» Information given:
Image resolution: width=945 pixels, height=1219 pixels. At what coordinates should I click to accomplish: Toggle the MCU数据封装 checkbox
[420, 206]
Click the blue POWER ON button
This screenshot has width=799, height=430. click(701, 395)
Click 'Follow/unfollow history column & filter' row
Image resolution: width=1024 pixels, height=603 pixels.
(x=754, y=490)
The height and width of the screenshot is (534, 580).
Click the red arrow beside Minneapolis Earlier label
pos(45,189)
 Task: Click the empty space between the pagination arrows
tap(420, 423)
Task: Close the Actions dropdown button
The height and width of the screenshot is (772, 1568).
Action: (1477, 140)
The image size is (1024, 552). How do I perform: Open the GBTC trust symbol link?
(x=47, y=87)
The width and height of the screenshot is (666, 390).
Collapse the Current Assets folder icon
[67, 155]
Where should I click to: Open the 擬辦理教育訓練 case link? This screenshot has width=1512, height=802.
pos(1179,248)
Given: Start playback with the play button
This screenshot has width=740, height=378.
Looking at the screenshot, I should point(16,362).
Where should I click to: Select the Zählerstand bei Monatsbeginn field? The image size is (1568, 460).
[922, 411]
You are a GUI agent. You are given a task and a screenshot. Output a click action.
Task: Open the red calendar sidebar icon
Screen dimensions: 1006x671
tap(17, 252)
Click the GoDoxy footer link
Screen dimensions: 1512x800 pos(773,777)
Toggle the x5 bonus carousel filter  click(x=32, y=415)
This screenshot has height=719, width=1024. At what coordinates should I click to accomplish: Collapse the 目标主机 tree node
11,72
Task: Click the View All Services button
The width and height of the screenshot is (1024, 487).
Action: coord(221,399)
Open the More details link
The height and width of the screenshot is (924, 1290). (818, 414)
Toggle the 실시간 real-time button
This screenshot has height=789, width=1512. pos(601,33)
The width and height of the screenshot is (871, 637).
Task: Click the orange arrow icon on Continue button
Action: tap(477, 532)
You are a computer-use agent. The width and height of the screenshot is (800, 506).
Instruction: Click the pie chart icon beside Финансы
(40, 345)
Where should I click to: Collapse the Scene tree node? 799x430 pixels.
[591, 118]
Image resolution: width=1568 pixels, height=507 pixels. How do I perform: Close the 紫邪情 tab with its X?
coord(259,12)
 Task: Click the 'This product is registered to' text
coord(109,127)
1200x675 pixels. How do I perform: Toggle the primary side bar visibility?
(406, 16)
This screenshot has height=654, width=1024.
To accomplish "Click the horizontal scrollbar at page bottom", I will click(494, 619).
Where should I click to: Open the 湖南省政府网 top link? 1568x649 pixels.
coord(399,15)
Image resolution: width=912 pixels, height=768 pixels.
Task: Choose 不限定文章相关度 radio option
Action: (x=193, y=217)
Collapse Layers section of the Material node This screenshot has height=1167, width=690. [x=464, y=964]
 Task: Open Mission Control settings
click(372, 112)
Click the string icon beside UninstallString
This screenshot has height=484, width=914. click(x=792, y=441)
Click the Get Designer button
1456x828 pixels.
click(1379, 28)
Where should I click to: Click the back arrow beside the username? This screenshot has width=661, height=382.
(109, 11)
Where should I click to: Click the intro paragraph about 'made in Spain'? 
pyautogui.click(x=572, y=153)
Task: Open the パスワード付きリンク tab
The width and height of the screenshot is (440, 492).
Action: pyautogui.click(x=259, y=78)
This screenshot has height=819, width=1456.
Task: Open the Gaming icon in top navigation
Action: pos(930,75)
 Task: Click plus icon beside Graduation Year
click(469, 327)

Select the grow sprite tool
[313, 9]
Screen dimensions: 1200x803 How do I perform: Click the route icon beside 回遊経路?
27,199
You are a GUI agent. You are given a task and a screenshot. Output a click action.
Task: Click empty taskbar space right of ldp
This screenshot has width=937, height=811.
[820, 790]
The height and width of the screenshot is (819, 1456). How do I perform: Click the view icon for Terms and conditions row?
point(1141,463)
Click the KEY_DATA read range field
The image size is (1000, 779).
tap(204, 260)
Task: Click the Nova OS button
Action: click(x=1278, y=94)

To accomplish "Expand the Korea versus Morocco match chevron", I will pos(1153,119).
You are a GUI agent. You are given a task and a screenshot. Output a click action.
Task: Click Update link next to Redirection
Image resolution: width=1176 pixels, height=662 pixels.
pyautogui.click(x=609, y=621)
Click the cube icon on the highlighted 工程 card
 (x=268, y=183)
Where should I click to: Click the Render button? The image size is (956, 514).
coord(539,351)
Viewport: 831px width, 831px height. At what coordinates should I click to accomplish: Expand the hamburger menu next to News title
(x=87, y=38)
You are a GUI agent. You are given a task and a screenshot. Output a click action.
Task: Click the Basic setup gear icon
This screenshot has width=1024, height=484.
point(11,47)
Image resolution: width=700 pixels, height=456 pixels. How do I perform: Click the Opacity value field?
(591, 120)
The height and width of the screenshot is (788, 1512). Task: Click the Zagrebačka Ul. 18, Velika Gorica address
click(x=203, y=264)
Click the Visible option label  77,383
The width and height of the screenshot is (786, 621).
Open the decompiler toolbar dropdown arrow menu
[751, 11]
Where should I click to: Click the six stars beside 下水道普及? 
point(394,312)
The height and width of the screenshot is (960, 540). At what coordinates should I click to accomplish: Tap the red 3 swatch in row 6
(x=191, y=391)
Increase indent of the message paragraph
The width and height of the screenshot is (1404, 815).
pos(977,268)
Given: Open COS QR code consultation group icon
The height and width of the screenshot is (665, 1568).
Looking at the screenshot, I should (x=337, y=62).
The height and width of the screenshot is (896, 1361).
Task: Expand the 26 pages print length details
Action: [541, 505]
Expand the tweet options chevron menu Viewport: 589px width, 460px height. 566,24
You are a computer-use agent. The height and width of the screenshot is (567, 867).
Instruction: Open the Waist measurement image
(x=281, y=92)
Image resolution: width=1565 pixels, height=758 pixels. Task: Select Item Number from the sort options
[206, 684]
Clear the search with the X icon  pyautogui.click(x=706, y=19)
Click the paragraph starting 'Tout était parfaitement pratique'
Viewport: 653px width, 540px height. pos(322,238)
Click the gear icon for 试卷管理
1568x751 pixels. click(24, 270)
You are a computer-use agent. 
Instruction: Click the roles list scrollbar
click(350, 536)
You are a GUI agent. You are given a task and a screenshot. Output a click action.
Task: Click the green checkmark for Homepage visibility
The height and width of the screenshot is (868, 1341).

» Stated task: Retype the listing above line for line, changing nothing.

» Response to this task:
Image resolution: width=945 pixels, height=1219 pixels. At what coordinates should I click to accomplish: Toggle the MCU数据封装 checkbox
[420, 206]
Click the blue POWER ON button
This screenshot has width=799, height=430. click(701, 395)
Click 'Follow/unfollow history column & filter' row
Image resolution: width=1024 pixels, height=603 pixels.
(x=754, y=490)
The height and width of the screenshot is (534, 580).
Click the red arrow beside Minneapolis Earlier label
pos(45,189)
 Task: Click the empty space between the pagination arrows
tap(420, 423)
Task: Close the Actions dropdown button
The height and width of the screenshot is (772, 1568).
Action: (1477, 140)
The image size is (1024, 552). How do I perform: Open the GBTC trust symbol link?
(x=47, y=87)
The width and height of the screenshot is (666, 390).
Collapse the Current Assets folder icon
[67, 155]
Where should I click to: Open the 擬辦理教育訓練 case link? This screenshot has width=1512, height=802.
pos(1179,248)
Given: Start playback with the play button
This screenshot has width=740, height=378.
Looking at the screenshot, I should point(16,362).
Where should I click to: Select the Zählerstand bei Monatsbeginn field? The image size is (1568, 460).
[922, 411]
You are a GUI agent. You are given a task and a screenshot. Output a click action.
Task: Open the red calendar sidebar icon
Screen dimensions: 1006x671
tap(17, 252)
Click the GoDoxy footer link
Screen dimensions: 1512x800 pos(773,777)
Toggle the x5 bonus carousel filter  click(x=32, y=415)
This screenshot has height=719, width=1024. At what coordinates should I click to accomplish: Collapse the 目标主机 tree node
11,72
Task: Click the View All Services button
The width and height of the screenshot is (1024, 487).
Action: coord(221,399)
Open the More details link
The height and width of the screenshot is (924, 1290). (818, 414)
Toggle the 실시간 real-time button
This screenshot has height=789, width=1512. pos(601,33)
The width and height of the screenshot is (871, 637).
Task: Click the orange arrow icon on Continue button
Action: tap(477, 532)
You are a computer-use agent. The width and height of the screenshot is (800, 506).
Instruction: Click the pie chart icon beside Финансы
(40, 345)
Where should I click to: Collapse the Scene tree node? 799x430 pixels.
[591, 118]
Image resolution: width=1568 pixels, height=507 pixels. How do I perform: Close the 紫邪情 tab with its X?
coord(259,12)
 Task: Click the 'This product is registered to' text
coord(109,127)
1200x675 pixels. How do I perform: Toggle the primary side bar visibility?
(406, 16)
This screenshot has height=654, width=1024.
To accomplish "Click the horizontal scrollbar at page bottom", I will click(494, 619).
Where should I click to: Open the 湖南省政府网 top link? 1568x649 pixels.
coord(399,15)
Image resolution: width=912 pixels, height=768 pixels.
Task: Choose 不限定文章相关度 radio option
Action: (x=193, y=217)
Collapse Layers section of the Material node This screenshot has height=1167, width=690. [x=464, y=964]
 Task: Open Mission Control settings
click(372, 112)
Click the string icon beside UninstallString
This screenshot has height=484, width=914. click(x=792, y=441)
Click the Get Designer button
1456x828 pixels.
click(1379, 28)
Where should I click to: Click the back arrow beside the username? This screenshot has width=661, height=382.
(109, 11)
Where should I click to: Click the intro paragraph about 'made in Spain'? 
pyautogui.click(x=572, y=153)
Task: Open the パスワード付きリンク tab
The width and height of the screenshot is (440, 492).
Action: pyautogui.click(x=259, y=78)
This screenshot has height=819, width=1456.
Task: Open the Gaming icon in top navigation
Action: pos(930,75)
 Task: Click plus icon beside Graduation Year
click(469, 327)

Select the grow sprite tool
[313, 9]
Screen dimensions: 1200x803 How do I perform: Click the route icon beside 回遊経路?
27,199
You are a GUI agent. You are given a task and a screenshot. Output a click action.
Task: Click empty taskbar space right of ldp
This screenshot has width=937, height=811.
[820, 790]
The height and width of the screenshot is (819, 1456). How do I perform: Click the view icon for Terms and conditions row?
point(1141,463)
Click the KEY_DATA read range field
The image size is (1000, 779).
tap(204, 260)
Task: Click the Nova OS button
Action: click(x=1278, y=94)

To accomplish "Expand the Korea versus Morocco match chevron", I will pos(1153,119).
You are a GUI agent. You are given a task and a screenshot. Output a click action.
Task: Click Update link next to Redirection
Image resolution: width=1176 pixels, height=662 pixels.
pyautogui.click(x=609, y=621)
Click the cube icon on the highlighted 工程 card
 (x=268, y=183)
Where should I click to: Click the Render button? The image size is (956, 514).
coord(539,351)
Viewport: 831px width, 831px height. At what coordinates should I click to accomplish: Expand the hamburger menu next to News title
(x=87, y=38)
You are a GUI agent. You are given a task and a screenshot. Output a click action.
Task: Click the Basic setup gear icon
This screenshot has width=1024, height=484.
point(11,47)
Image resolution: width=700 pixels, height=456 pixels. How do I perform: Click the Opacity value field?
(591, 120)
The height and width of the screenshot is (788, 1512). Task: Click the Zagrebačka Ul. 18, Velika Gorica address
click(x=203, y=264)
Click the Visible option label  77,383
The width and height of the screenshot is (786, 621).
Open the decompiler toolbar dropdown arrow menu
[751, 11]
Where should I click to: Click the six stars beside 下水道普及? 
point(394,312)
The height and width of the screenshot is (960, 540). At what coordinates should I click to accomplish: Tap the red 3 swatch in row 6
(x=191, y=391)
Increase indent of the message paragraph
The width and height of the screenshot is (1404, 815).
pos(977,268)
Given: Open COS QR code consultation group icon
The height and width of the screenshot is (665, 1568).
Looking at the screenshot, I should (x=337, y=62).
The height and width of the screenshot is (896, 1361).
Task: Expand the 26 pages print length details
Action: [541, 505]
Expand the tweet options chevron menu Viewport: 589px width, 460px height. 566,24
You are a computer-use agent. The height and width of the screenshot is (567, 867).
Instruction: Open the Waist measurement image
(x=281, y=92)
Image resolution: width=1565 pixels, height=758 pixels. Task: Select Item Number from the sort options
[206, 684]
Clear the search with the X icon  pyautogui.click(x=706, y=19)
Click the paragraph starting 'Tout était parfaitement pratique'
Viewport: 653px width, 540px height. pos(322,238)
Click the gear icon for 试卷管理
1568x751 pixels. click(24, 270)
You are a computer-use agent. 
Instruction: Click the roles list scrollbar
click(350, 536)
You are a GUI agent. You are given a task and a screenshot. Output a click action.
Task: Click the green checkmark for Homepage visibility
The height and width of the screenshot is (868, 1341).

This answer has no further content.